If Batteries Overheat, Get Them in Water Fast

In general, when you take care of your batteries, they will take care of you. However, purchasing counterfeit or knock off batteries, or when lithium-ion batteries are misused or abused – if they are dropped, punctured, cracked, exposed to liquids, or otherwise damaged – they can become unstable and enter a phase called thermal runaway. Signs include a battery that is too hot to touch, melting, smoking, or on fire.

Thermal runaway acts like a chain reaction, where the heat continues to build until battery stability is lost, and a fire can start. The reaction occurs due to an internal short, causing excess heat to be generated. The heat can spread from cell to cell, making ignition unpredictable. It requires immediate action to cool the battery and halt thermal runaway.

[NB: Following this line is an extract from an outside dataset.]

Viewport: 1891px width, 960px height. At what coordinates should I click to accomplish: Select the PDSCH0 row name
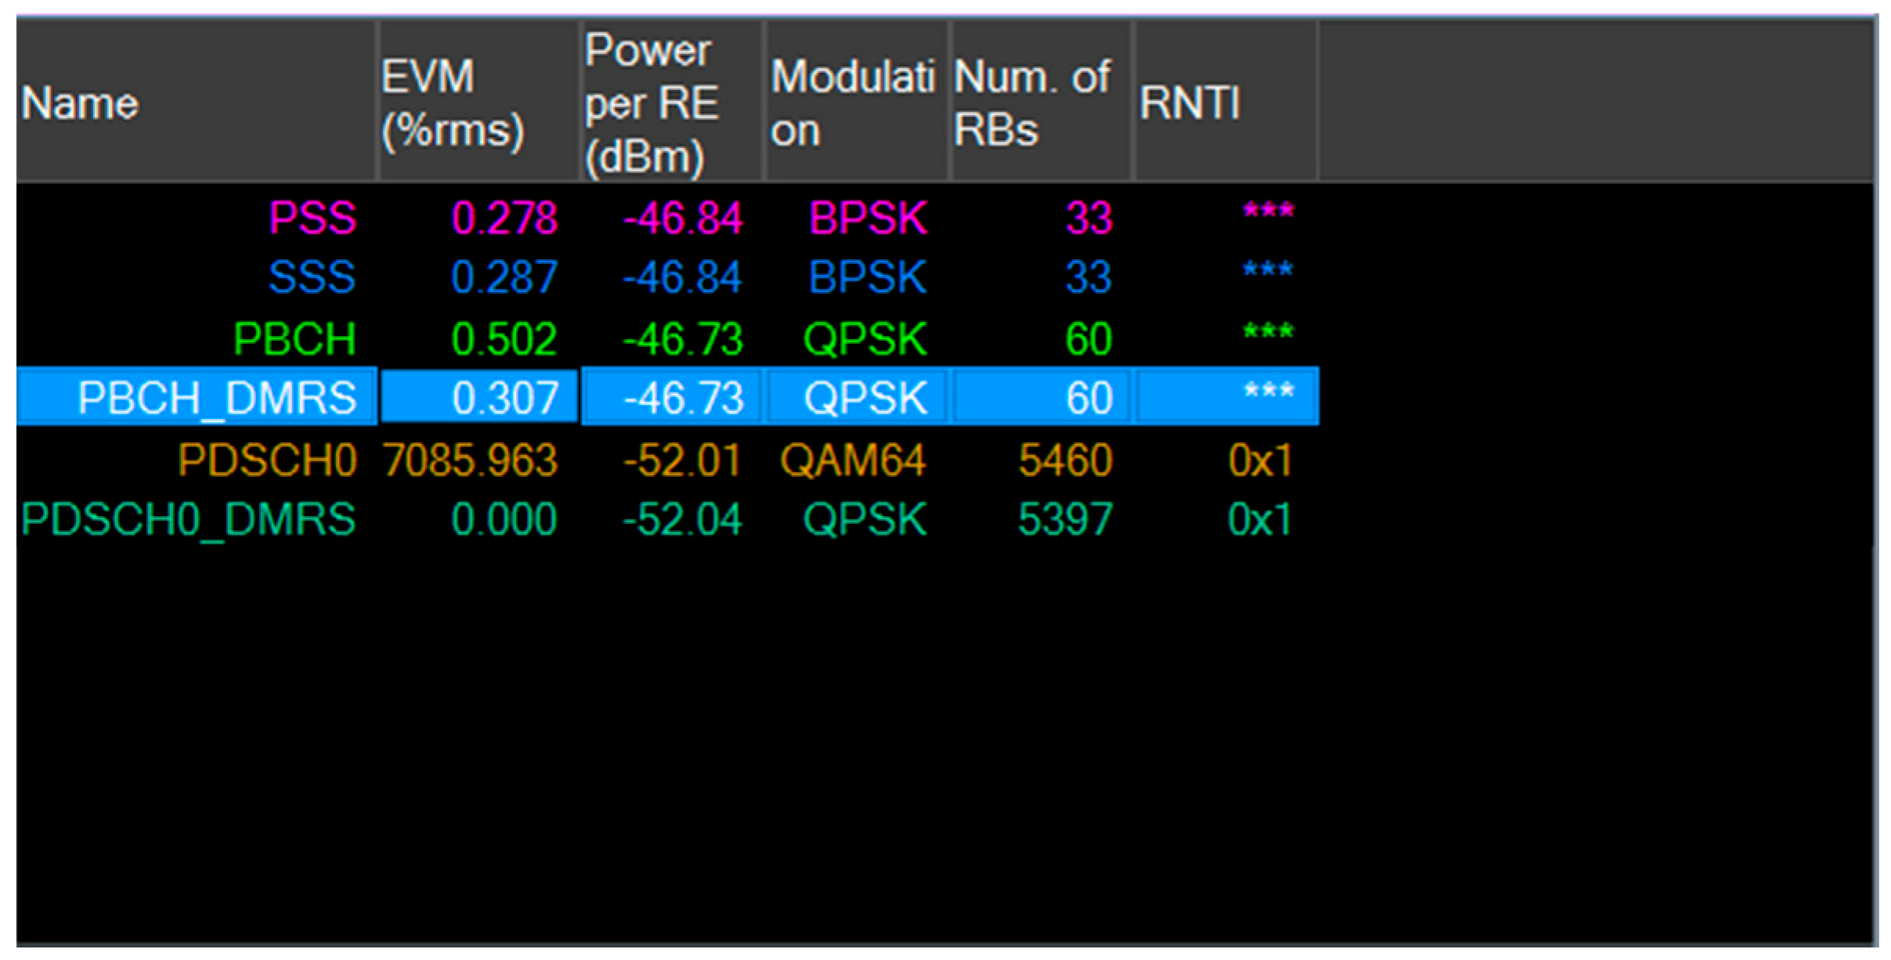pos(267,460)
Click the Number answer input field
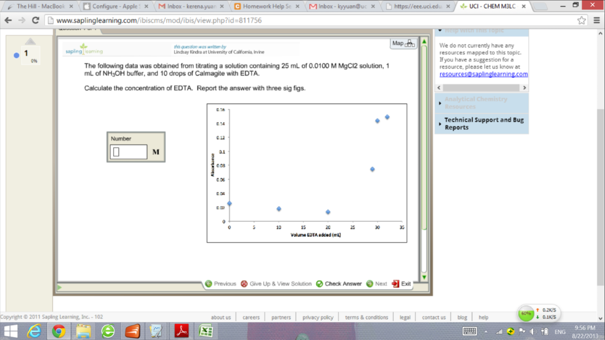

PTI has created a video to help you recognize the signs of thermal runaway, and tell you what to do to handle a battery that is overheating. Watch the video here:

The quickest way to cool down and stop an overheating lithium-ion battery is to immerse the battery in a sturdy container filled with water and keep it there for 24 hours. 

Before immersing a battery, remember:

  • Don’t physically touch the battery to move it; instead, use something like a long-handled shovel.
  • Wear PPE to protect eyes and skin.
  • Move the battery at least 15 feet away from combustible materials.
  • If the battery is connected to a tool or charger, don’t try to disconnect it. It’s better to sacrifice those items than risk being injured. Put them in the water as well. Be sure to first unplug the charger from the wall outlet.

If it’s impractical to submerge the battery, there are temporary steps you can take to slow thermal runaway, such as pouring large amounts of water on it to extinguish flames or slow the fire down until a sturdy container of water can be found. When the flames have subsided, transfer the battery to the container as soon as possible.

If water isn’t immediately available, a fire extinguisher may slow the fire down, but it won’t put it out completely. It must be cooled down to stop the chain reaction. Though the fire may appear to be extinguished, still immerse the battery in water as soon as possible, so additional cells within the battery don’t re-ignite.

It’s important to leave the battery immersed for at least 24 hours. Even if you don’t see flames, the thermal runaway may not be over. While one cell is cooling down, a different cell might be heating up.

Once it is safe to dispose the battery, never throw it into the trash or a municipal recycling bin. Instead, take it to a local recycling center or place it in a receptacle specifically designed for recycling batteries.